→ **Goal of the exercise**
Please list every file transfer or remote access protocol named by its abbreviation in the thread below.

→ **Given passage**
• • • • •

To be fair, the jump to using Git (and especially dealing with Git merge conflicts) is scary. It can be a hard sell to get people to move from a system they already completely understand and have used successfully for years, even if their system looks like ancient history to us.
Literally heard "...but my IDE already automatically uploads to FTP on save, I'm usually the only usually one editing it and I already know what I changed" last week.
Meanwhile the CEO who was rejecting the €¥$£ in yh budget since 2000 is angry at everyone!
Oh the times I have seen this!!!
This was for a 100+ year old company with millions of dollars in annual revenue that was owned by the government. So, yeah. 100% the IT director's fault, who'd been there since the early 90s.
Having no testing/staging environments remains pretty common, along with its cousin "production work happens on staging". Partnering with not-primarily-software companies and asking about staging infrastructure, you har that regularly. And yeah, SFTP/SCP/SSH is a standard push-and-deploy approach in places where that happens.
On the other hand, outside of a tech company and with less than a dozen developers, don't expect to find any source control. Consultants see a lot of this shit, they work in all industries including where developers don't exist, with a lot of thrown away projects.
Funny thing. Git probably made it worse in recent years by being impossibly hard to use.
/seriously, though - I...hope this isn't being done any longer - but I bet it is. Sigh...
The writer breaks down why this document is not a post-mortem despite superficial similarities.
>Again, the purpose of the doc is to point out where Knight violated rules. It is not: 1) a description of the multiple trade-offs that engineering at Knight made or considered when designing fault-tolerance in their systems, or 2) how Knight as an organization evolved over time to focus on evolving some procedures and not others, or 3) how engineers anticipated in preparation for deploying support for the new RLP effort on Aug 1, 2012.
>To equate any of those things with violation of a rule is a cognitive leap that we should stay very far away from.
>It’s worth mentioning here that the document only focuses on failures, and makes no mention of successes. How Knight succeeded during diagnosis and response is unknown to us, so a rich source of data isn’t available. Because of this, we cannot pretend the document to give explanation.
He also makes an interesting point related to what you're saying: the SEC says the risk management controls were inappropriate, but clearly Knight thought they were appropriate or they would have fixed it.
>What is deemed “appropriate”, it would seem, is dependent on the outcome. Had an accident? It was not appropriate control. Didn’t have an accident? It must be appropriate control. This would mean that Knight Capital did have appropriate controls the day before the accident. Outcome bias reigns supreme here.
I'd go into it more but I would instead recommend you take a look at his breakdown as I'd be trying to do a shoddy summary of a really interesting write-up.
> This would mean that Knight Capital did have appropriate controls the day before the accident.
I think these claims are seriously confused.
SEC fines don't require mens rea, so Knight is simply being punished for having inappropriate controls, their view on the matter be damned. Kitchensoap rightly observes that "this event was very harmful" does not imply "this event was caused by extreme negligence". But the SEC filing focuses on alerting and controls; position limits don't prevent a specific misstep, but they limit the maximum size of any error that does occur. (Knight had position limits on accounts, but didn't use them as fundamental boundaries restricting actual trade volume.) The thesis is that Knight should have prepared to mitigate "unknown unknowns", in which case the size of the error is relevant because the size was exactly what should have been controlled for.

• • • • •

→ **Stored data**
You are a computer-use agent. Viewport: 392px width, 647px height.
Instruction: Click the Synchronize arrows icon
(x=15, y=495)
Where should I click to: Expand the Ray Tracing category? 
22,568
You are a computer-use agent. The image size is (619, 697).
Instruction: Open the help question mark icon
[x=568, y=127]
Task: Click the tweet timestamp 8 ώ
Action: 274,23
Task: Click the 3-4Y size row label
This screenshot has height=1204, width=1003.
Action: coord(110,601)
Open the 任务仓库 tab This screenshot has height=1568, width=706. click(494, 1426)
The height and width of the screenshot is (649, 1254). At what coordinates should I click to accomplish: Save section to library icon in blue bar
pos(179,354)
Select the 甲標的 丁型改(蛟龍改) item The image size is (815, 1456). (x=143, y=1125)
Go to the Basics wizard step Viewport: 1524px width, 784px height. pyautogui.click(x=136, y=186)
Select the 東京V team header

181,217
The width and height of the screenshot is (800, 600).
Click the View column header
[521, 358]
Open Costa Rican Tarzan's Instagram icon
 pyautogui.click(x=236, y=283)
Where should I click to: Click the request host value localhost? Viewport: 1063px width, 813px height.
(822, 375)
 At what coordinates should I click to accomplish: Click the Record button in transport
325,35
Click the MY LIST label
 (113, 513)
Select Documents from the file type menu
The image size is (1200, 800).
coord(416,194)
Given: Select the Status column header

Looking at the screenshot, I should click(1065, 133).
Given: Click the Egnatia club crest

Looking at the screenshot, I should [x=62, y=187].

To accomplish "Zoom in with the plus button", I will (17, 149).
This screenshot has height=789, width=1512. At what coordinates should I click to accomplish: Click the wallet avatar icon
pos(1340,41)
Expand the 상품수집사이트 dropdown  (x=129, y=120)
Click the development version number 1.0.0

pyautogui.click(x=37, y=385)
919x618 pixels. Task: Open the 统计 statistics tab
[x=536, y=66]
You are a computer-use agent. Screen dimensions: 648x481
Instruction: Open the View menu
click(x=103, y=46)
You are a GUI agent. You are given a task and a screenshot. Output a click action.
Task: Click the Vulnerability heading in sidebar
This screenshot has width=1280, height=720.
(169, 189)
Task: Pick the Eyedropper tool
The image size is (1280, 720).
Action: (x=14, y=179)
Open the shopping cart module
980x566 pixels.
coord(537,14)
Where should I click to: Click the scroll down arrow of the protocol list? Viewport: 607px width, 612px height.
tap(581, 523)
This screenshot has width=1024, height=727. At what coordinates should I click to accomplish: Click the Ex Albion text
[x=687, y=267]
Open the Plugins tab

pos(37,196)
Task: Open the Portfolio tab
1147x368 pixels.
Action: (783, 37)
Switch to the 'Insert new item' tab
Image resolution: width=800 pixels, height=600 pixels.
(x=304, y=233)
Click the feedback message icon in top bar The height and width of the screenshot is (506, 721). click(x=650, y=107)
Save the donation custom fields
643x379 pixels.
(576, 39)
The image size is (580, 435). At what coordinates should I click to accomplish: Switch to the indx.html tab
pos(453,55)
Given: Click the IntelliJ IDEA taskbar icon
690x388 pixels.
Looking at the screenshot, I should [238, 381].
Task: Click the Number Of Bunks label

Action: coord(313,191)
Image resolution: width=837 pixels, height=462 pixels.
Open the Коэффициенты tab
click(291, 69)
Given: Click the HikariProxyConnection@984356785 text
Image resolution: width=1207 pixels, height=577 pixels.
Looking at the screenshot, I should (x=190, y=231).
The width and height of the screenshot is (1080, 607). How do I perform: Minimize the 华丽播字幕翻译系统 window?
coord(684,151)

• • • • •

→ **Solution for this task**
FTP, SFTP, SCP, SSH